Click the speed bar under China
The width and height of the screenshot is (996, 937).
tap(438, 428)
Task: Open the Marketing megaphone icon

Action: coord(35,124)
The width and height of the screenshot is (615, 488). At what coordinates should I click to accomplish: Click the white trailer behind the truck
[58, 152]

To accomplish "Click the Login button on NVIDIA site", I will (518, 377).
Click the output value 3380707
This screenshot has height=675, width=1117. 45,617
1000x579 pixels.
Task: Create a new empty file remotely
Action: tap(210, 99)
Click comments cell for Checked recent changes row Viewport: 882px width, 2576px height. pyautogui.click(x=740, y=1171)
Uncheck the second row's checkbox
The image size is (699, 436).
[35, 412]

########

### Task
Retype the whole listing above exactly.

### The answer
Click the speed bar under China
The width and height of the screenshot is (996, 937).
tap(438, 428)
Task: Open the Marketing megaphone icon

Action: coord(35,124)
The width and height of the screenshot is (615, 488). At what coordinates should I click to accomplish: Click the white trailer behind the truck
[58, 152]

To accomplish "Click the Login button on NVIDIA site", I will (518, 377).
Click the output value 3380707
This screenshot has height=675, width=1117. 45,617
1000x579 pixels.
Task: Create a new empty file remotely
Action: tap(210, 99)
Click comments cell for Checked recent changes row Viewport: 882px width, 2576px height. pyautogui.click(x=740, y=1171)
Uncheck the second row's checkbox
The image size is (699, 436).
[35, 412]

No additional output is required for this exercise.